I now need to create a similar EMR through the AWS Data Pipeline but I don't see any options where I can specify this security-configuration field.

The only similar fields I see are EmrManagedSlaveSecurityGroup, EmrManagedMasterSecurityGroup, AdditionalSlaveSecurityGroups, AdditionalMasterSecurityGroups, and SubnetId. I already have all of those filled out in my Pipeline configuration but I just need to also specify the security-configuration. Any thoughts?


Solution

  • Unfortunately, DataPipeline does not support the Security Configurations feature (as well as other features that were introduced in the EMR 5.x versions like using a custom AMI).

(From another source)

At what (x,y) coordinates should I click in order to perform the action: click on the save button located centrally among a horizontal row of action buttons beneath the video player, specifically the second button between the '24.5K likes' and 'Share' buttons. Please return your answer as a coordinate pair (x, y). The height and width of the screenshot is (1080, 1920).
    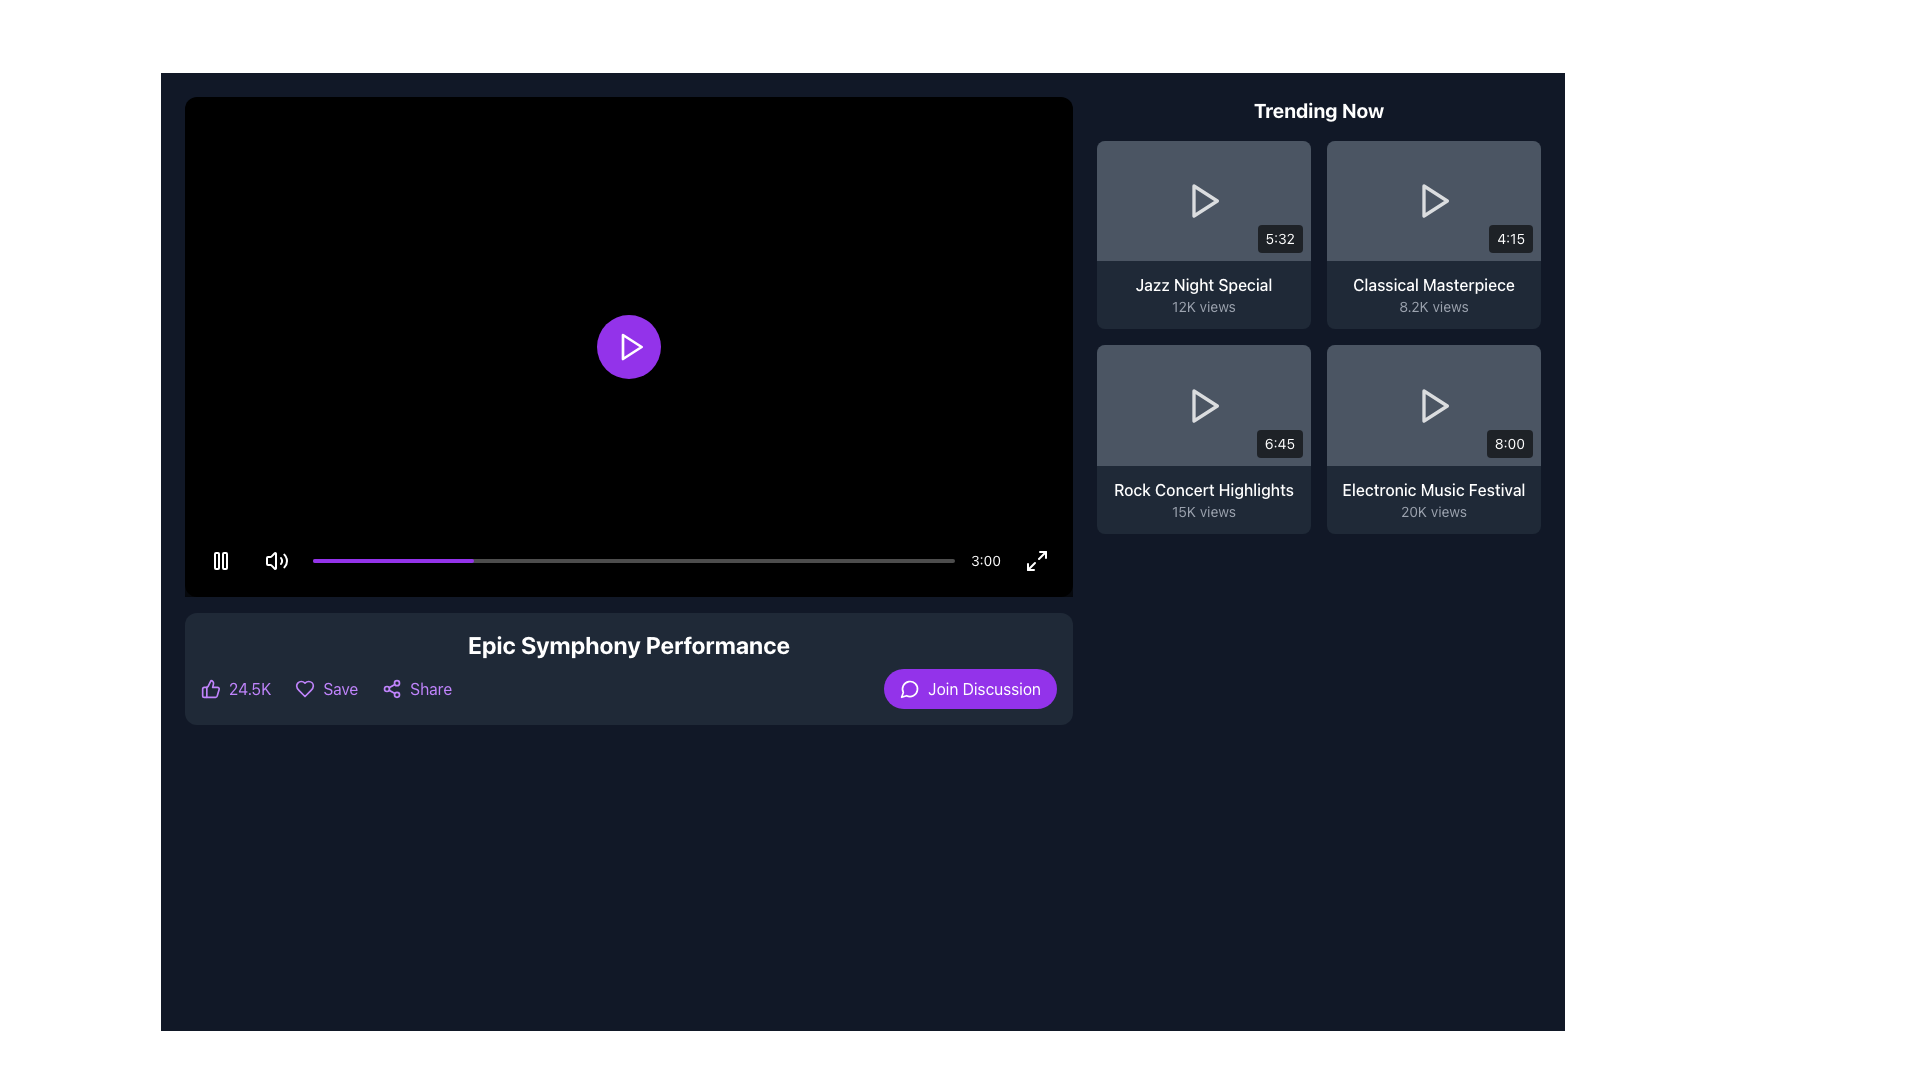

    One solution for this is to:

    1. Replace the EmrCluster in your pipeline with an EC2 resource
    2. Use a ShellCommandActivity on the EC2 resource to run the aws emr create-cluster CLI command
    3. Use a bootstrap step to install TaskRunner on the cluster
    4. Replace all the runsOn properties in your pipeline with workerGroup so the tasks run on the EMR cluster you created in step 2
    5. Add a final ShellCommandActivity at the end of the pipeline to terminate the cluster using CLI

    Now since you are spinning up your cluster using the CLI you have access to all kinds of features like security configurations, custom AMI, instance fleets, etc. and you can still orchestrate the tasks using DataPipeline.